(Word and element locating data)
____

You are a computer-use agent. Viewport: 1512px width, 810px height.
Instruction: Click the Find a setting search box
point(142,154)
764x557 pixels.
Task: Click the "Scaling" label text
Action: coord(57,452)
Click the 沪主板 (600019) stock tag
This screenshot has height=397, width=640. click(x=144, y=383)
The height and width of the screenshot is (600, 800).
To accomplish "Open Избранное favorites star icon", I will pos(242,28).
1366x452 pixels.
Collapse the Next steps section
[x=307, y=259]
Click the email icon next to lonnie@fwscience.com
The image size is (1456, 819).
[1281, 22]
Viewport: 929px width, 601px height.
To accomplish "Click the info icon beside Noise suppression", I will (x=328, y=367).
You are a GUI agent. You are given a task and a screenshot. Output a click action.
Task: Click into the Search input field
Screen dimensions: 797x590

____

▶ REQUEST:
Gather every line in the records that contains the word "will" and copy each one out. Case counts, so a line matches only if its capitalization is the same.

▶ PROBLEM SOLUTION:
To accomplish "Open Избранное favorites star icon", I will pos(242,28).
To accomplish "Click the info icon beside Noise suppression", I will (x=328, y=367).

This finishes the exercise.